| Data extract |
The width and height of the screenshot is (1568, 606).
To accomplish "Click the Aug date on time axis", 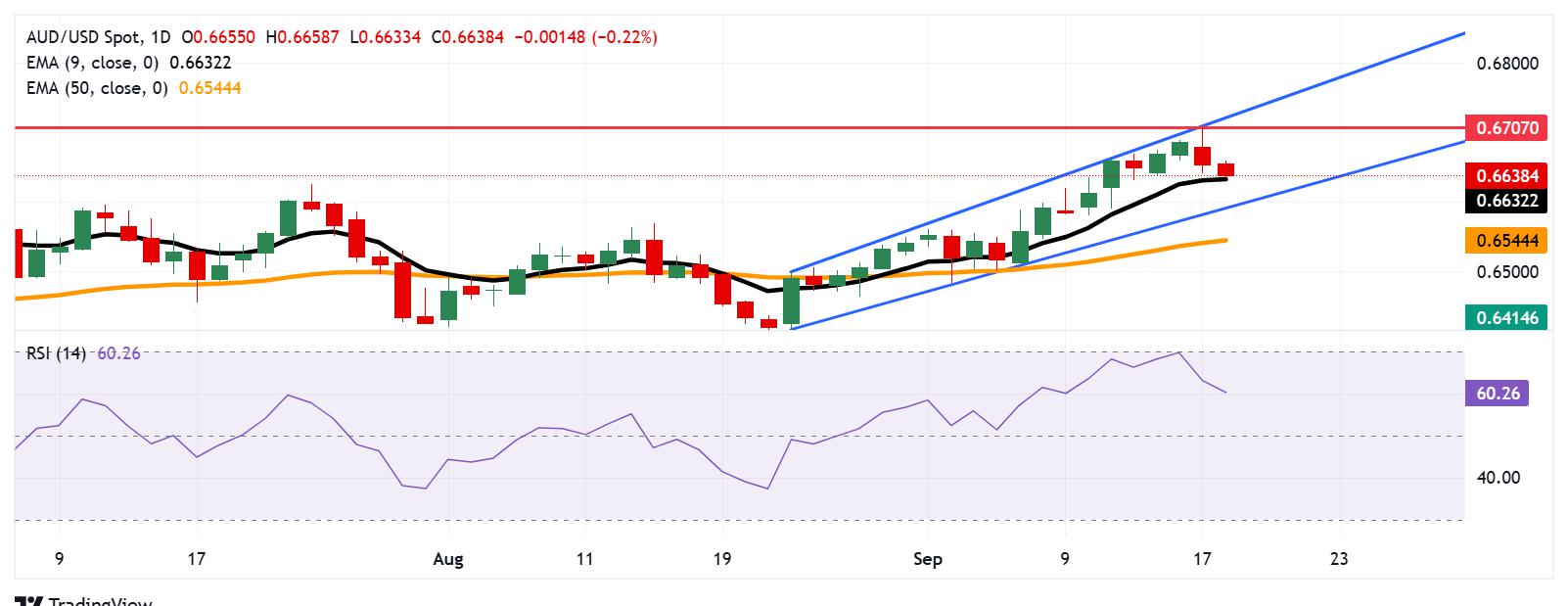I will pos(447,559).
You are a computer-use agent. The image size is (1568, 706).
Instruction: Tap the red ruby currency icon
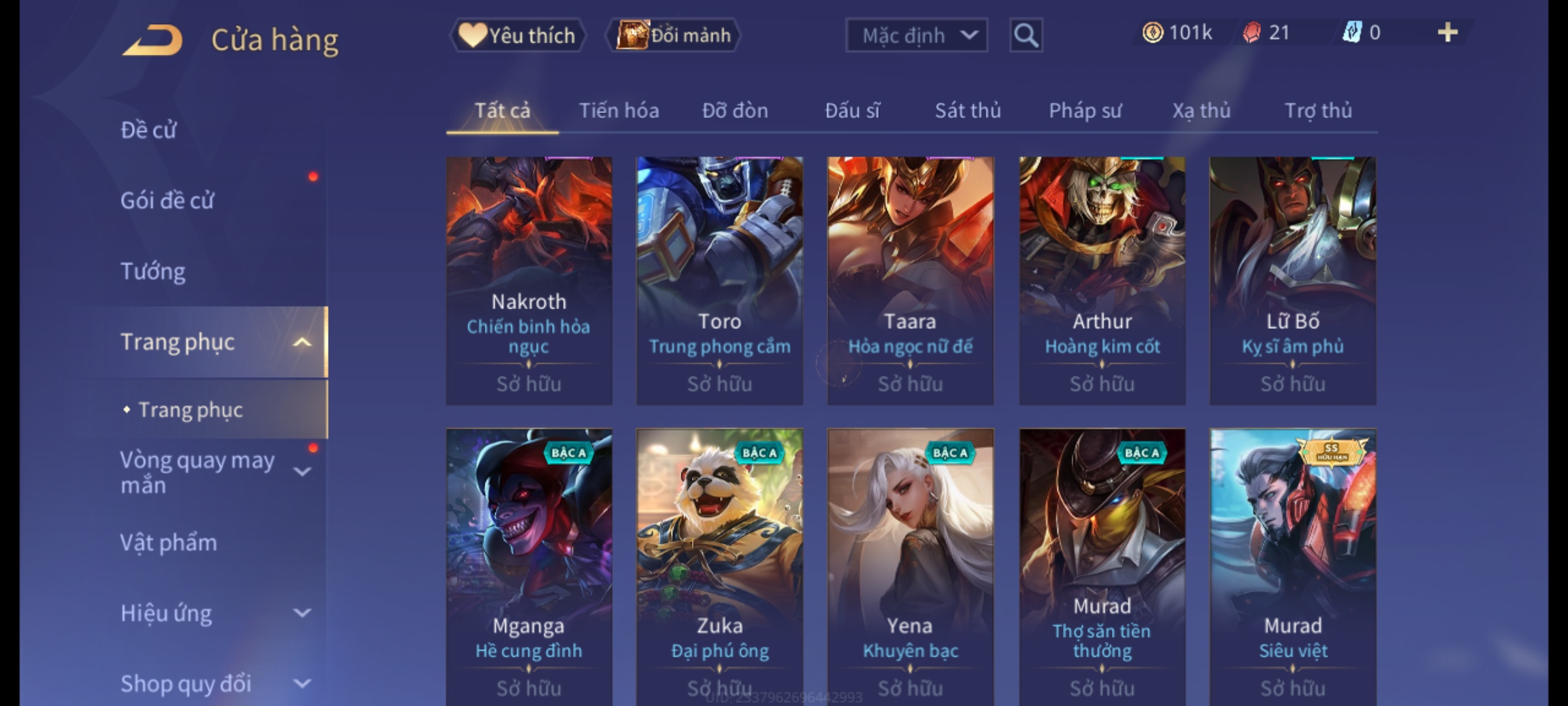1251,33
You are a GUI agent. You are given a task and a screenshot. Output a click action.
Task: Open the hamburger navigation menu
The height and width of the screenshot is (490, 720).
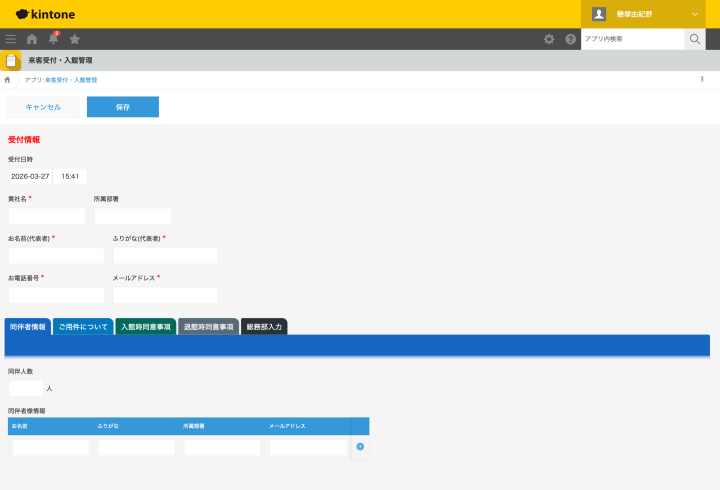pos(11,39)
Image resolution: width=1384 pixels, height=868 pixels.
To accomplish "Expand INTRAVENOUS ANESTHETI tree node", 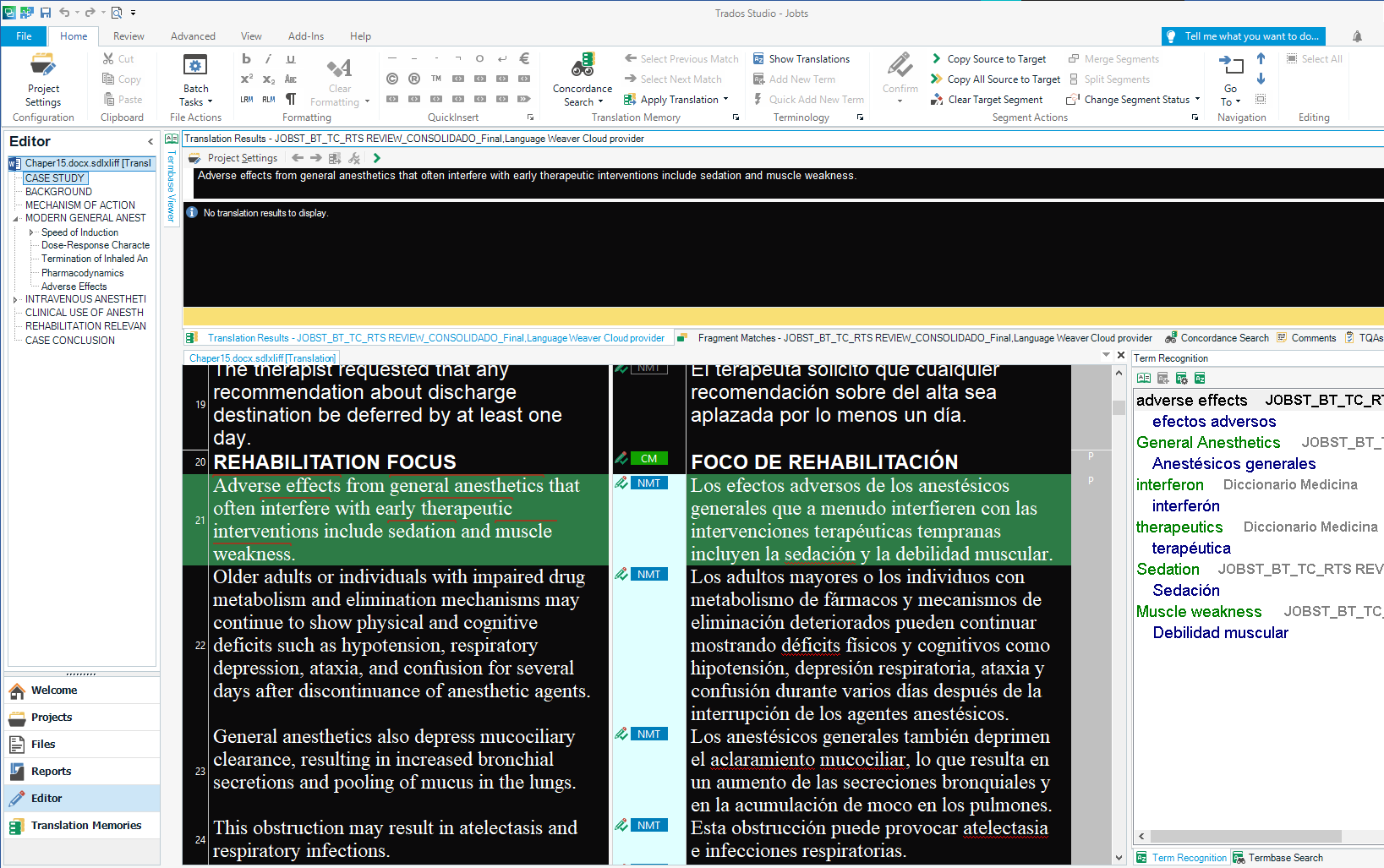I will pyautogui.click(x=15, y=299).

==

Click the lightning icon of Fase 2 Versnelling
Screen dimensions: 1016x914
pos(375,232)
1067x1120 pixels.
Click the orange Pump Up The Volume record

| Your objective |
Return each line of the listing that holds the string "agent".

| Exercise solution |
You are a computer-use agent. The image size is (1568, 706).
You are a GUI agent. You are given a task and a screenshot. Output a click action.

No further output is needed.